A Geração Z está recorrendo cada vez mais a plataformas de mídia social como TikTok e Instagram em busca de dicas de investimento, impulsionada por um desejo de independência financeira e alimentada pela ascensão do "RichTok", de acordo com uma pesquisa recente do Oliver Wyman Forum. A pesquisa, que analisou dados de 300.000 investidores ao longo de cinco anos, descobriu que a mídia social foi o principal motivo citado por 55% da Geração Z e 44% dos investidores da geração millennial para começar a investir.

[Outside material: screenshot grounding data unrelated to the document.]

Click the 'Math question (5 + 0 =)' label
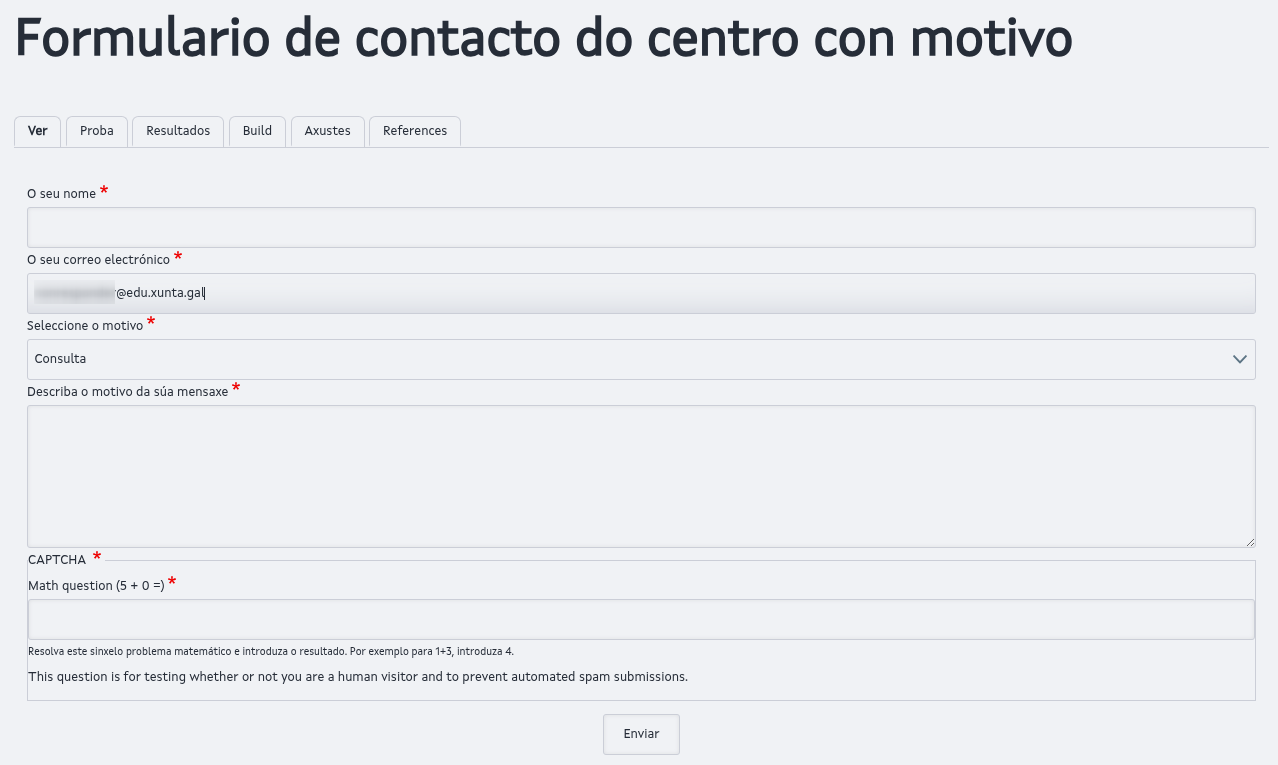[96, 586]
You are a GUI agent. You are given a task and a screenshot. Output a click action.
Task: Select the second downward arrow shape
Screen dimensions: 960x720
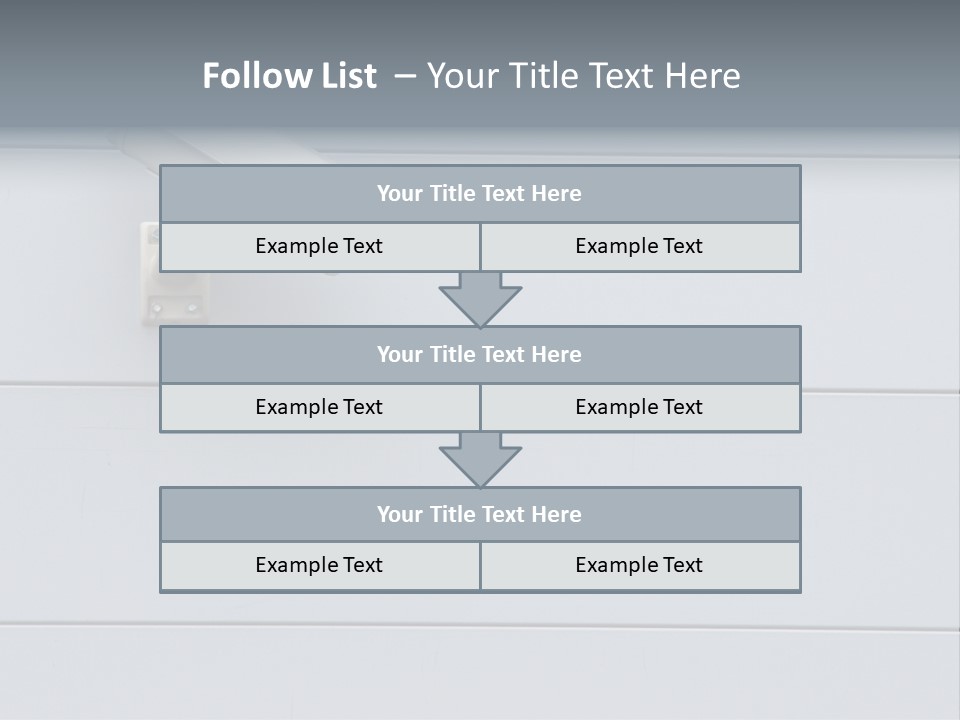[480, 460]
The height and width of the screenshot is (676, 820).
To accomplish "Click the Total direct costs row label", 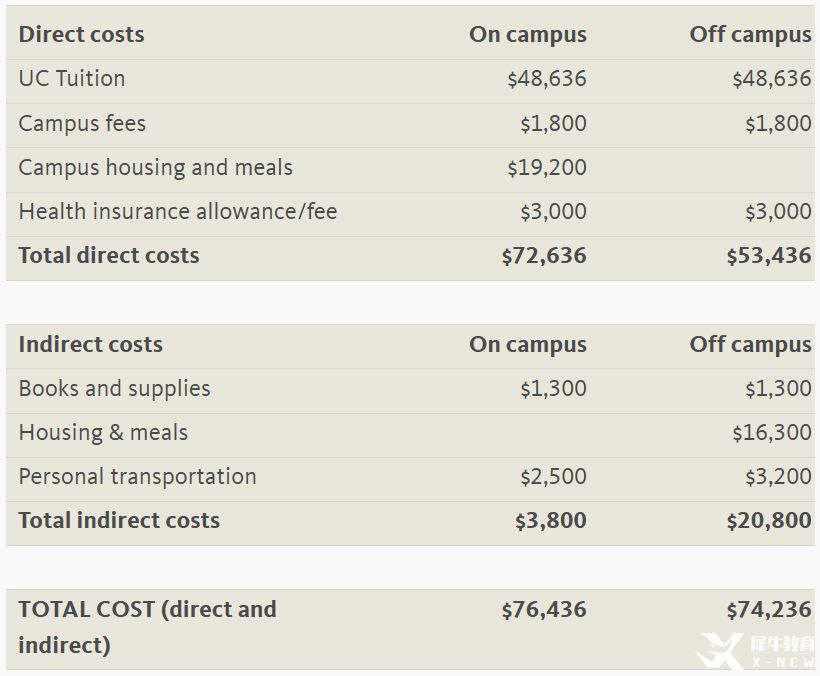I will (109, 255).
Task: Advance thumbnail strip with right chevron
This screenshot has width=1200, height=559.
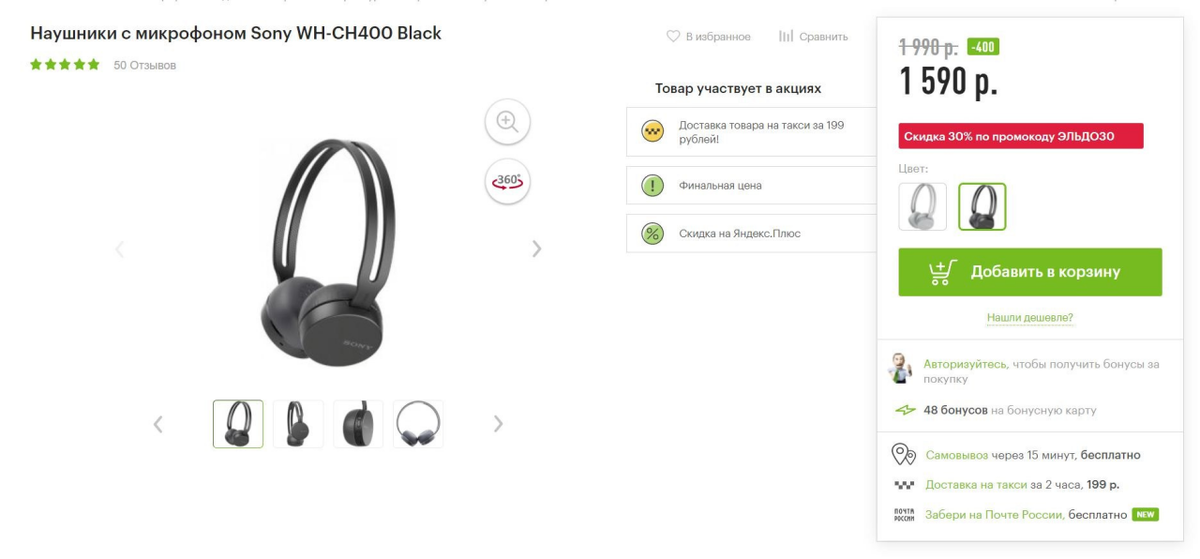Action: pos(498,424)
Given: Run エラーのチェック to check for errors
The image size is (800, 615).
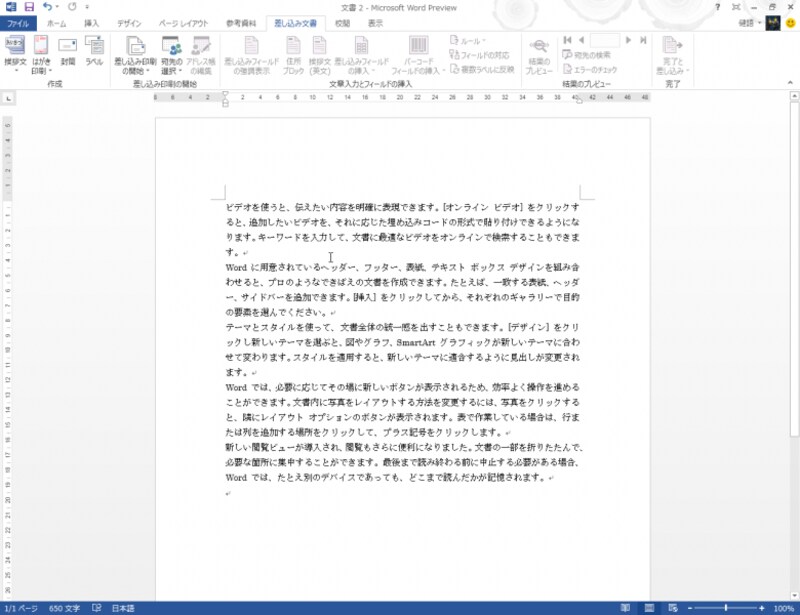Looking at the screenshot, I should pos(595,69).
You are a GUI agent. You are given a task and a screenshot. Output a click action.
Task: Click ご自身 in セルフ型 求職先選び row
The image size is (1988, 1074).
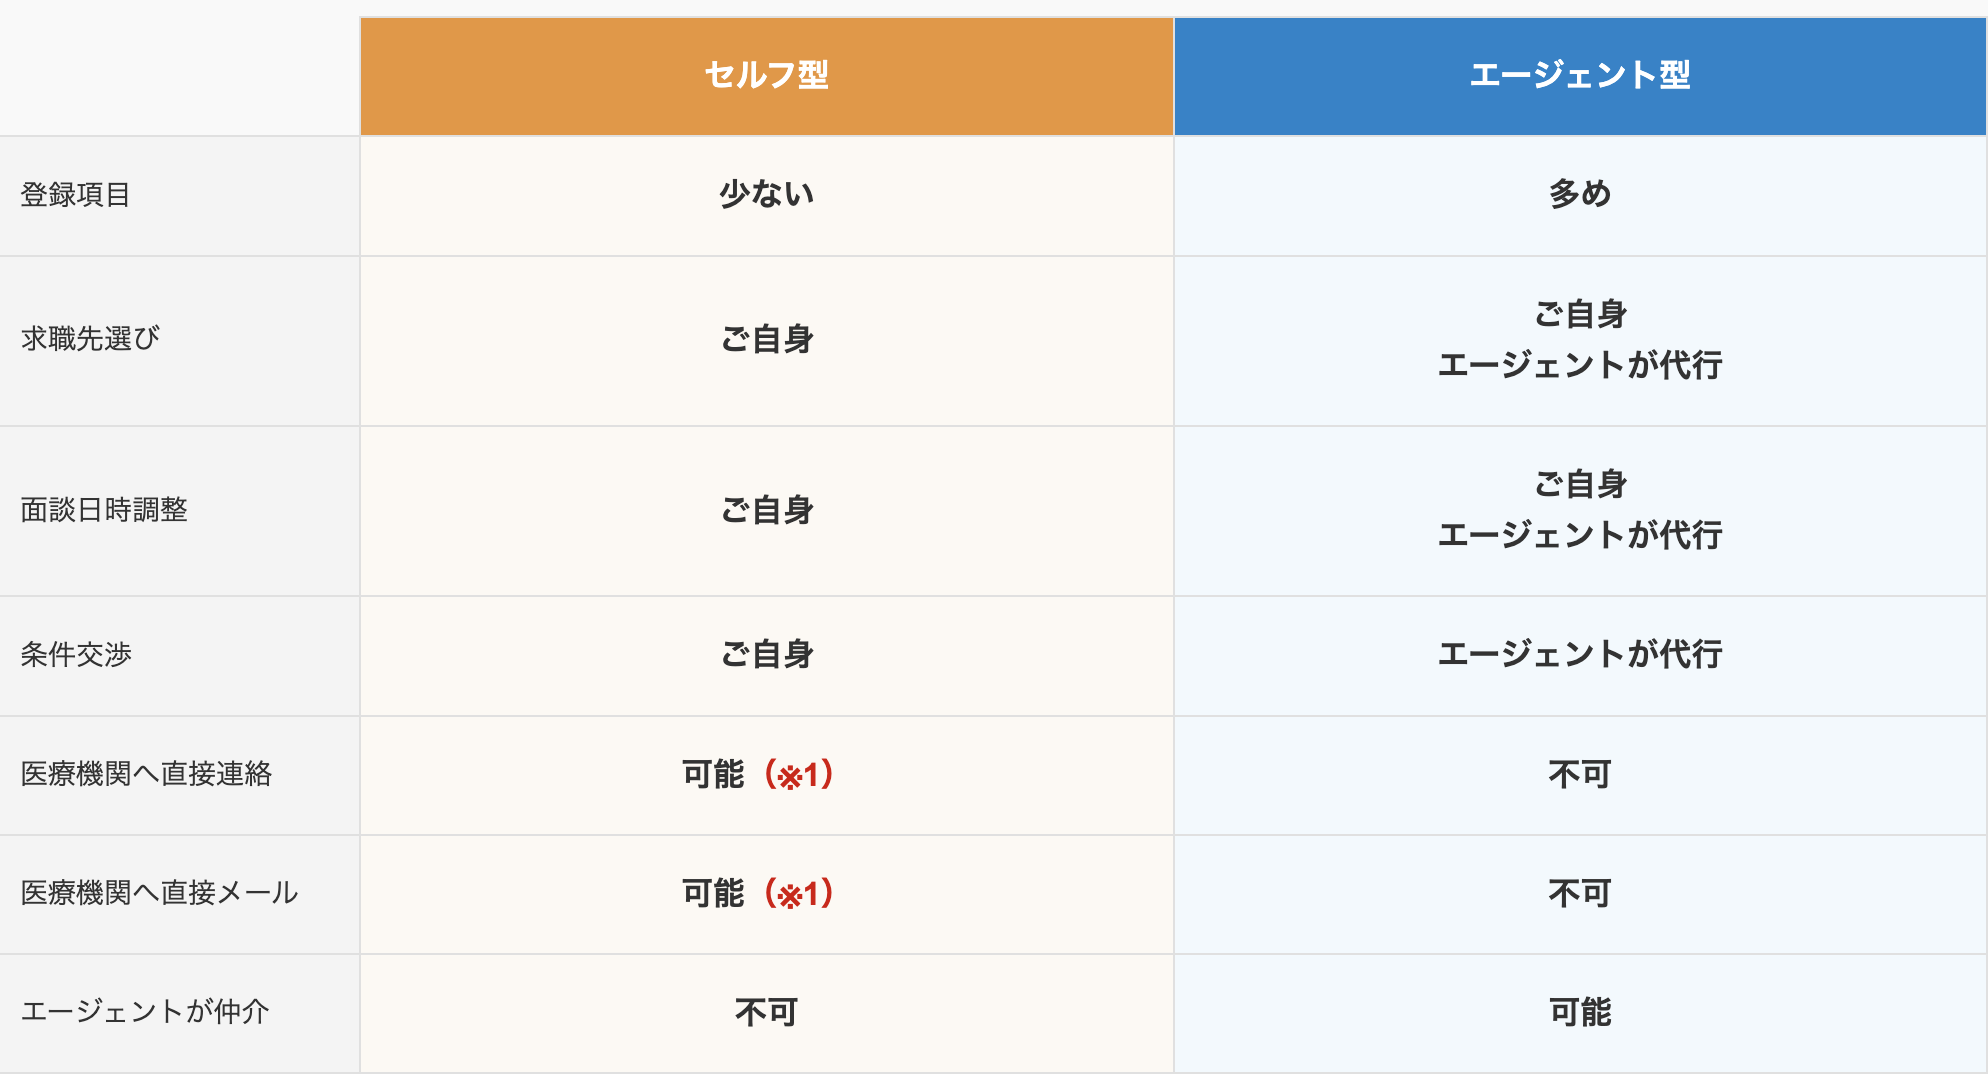[767, 340]
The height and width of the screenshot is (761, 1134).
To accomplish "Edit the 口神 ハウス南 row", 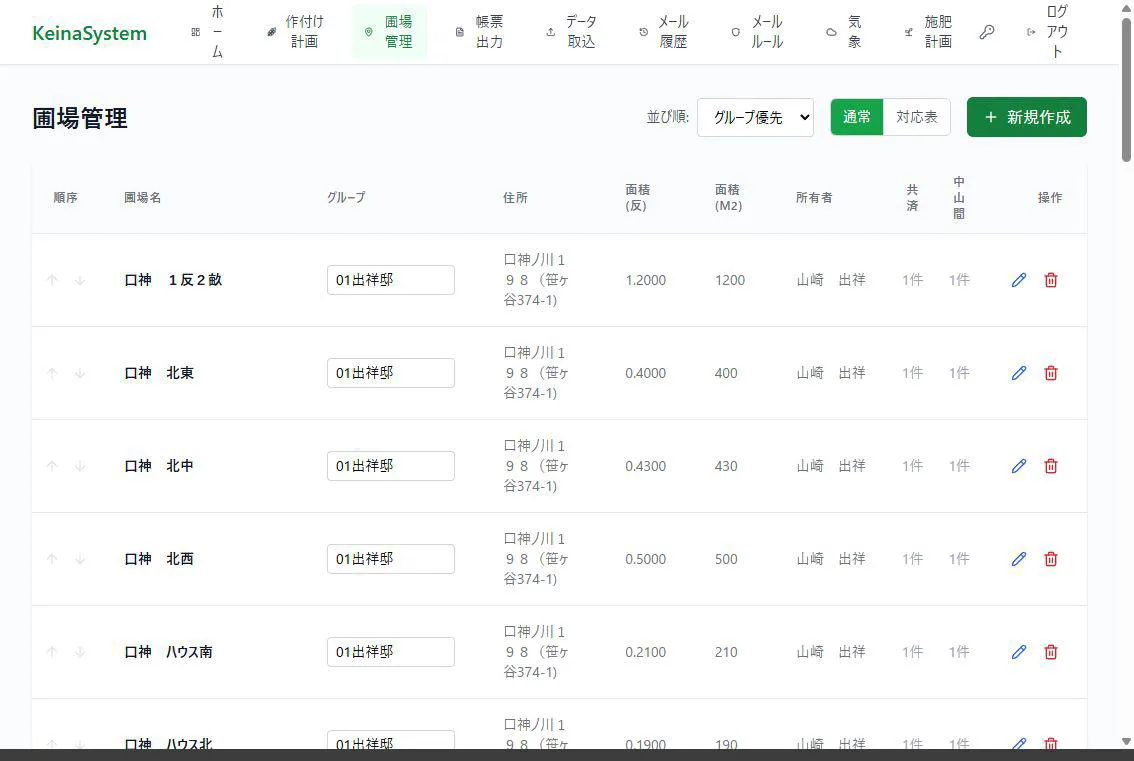I will pos(1018,652).
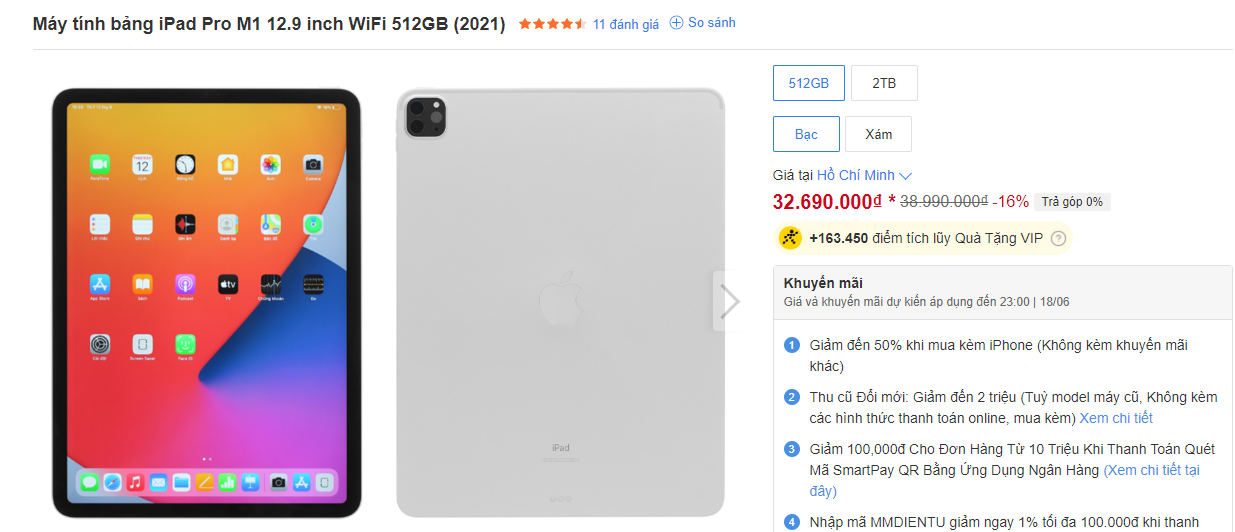Click the help icon beside Quà Tặng VIP
Viewport: 1235px width, 532px height.
1058,238
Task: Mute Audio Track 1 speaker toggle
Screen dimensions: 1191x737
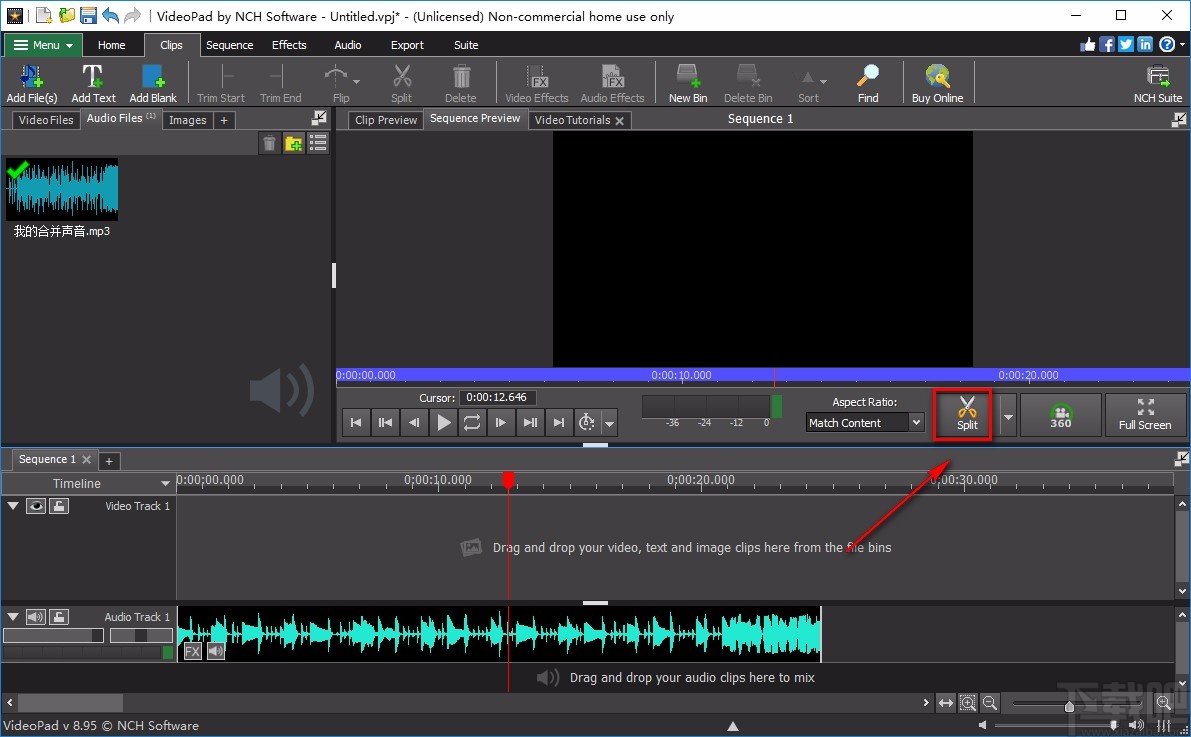Action: (x=36, y=616)
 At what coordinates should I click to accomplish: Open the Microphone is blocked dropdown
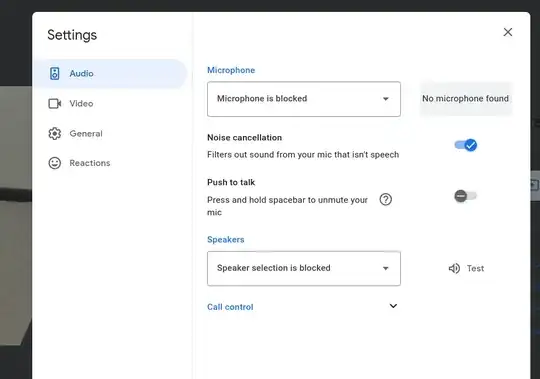point(304,99)
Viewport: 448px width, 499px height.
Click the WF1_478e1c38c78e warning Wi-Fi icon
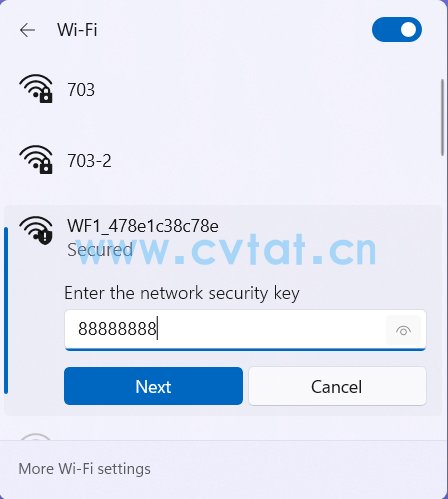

Essa tendência reflete uma mudança cultural mais ampla, à medida que as gerações mais jovens buscam caminhos alternativos para a segurança financeira. Influenciadores de finanças pessoais estão preenchendo uma lacuna, oferecendo conteúdo acessível e envolvente que desmistifica tópicos financeiros complexos. Vídeos explicando o básico do mercado de ações ou estratégias de investimento, muitas vezes emoldurados com referências à cultura pop, recebem centenas de milhares de visualizações.
Vivian Tu, conhecida como Your Rich BFF, acumulou um número significativo de seguidores, com 2,7 milhões de seguidores no TikTok e 3,8 milhões no Instagram. Ela oferece conselhos sobre investimentos, planejamento financeiro e estratégias fiscais. "De repente, você tem alguém que não se parece com o consultor financeiro do seu pai", disse Tu à Fortune. "Você tem alguém que parece que poderia ser o melhor amigo de faculdade de qualquer pessoa."
A abordagem de Tu enfatiza o entretenimento e a identificação, transformando as finanças em "funanças" para torná-las mais atraentes para um público mais jovem. Isso ressoa na Geração Z, que muitas vezes se sente desconectada das instituições financeiras e consultores tradicionais. A acessibilidade e a identificação com esses influenciadores são fatores-chave em sua popularidade.
A ascensão do "RichTok" e a confiança nas mídias sociais para obter dicas de investimento levantam questões sobre os potenciais riscos e benefícios. Embora essas plataformas possam democratizar o conhecimento financeiro, elas também expõem os usuários à desinformação e a estratégias de investimento potencialmente prejudiciais. Resta saber como essa tendência moldará o futuro financeiro dos investidores da Geração Z.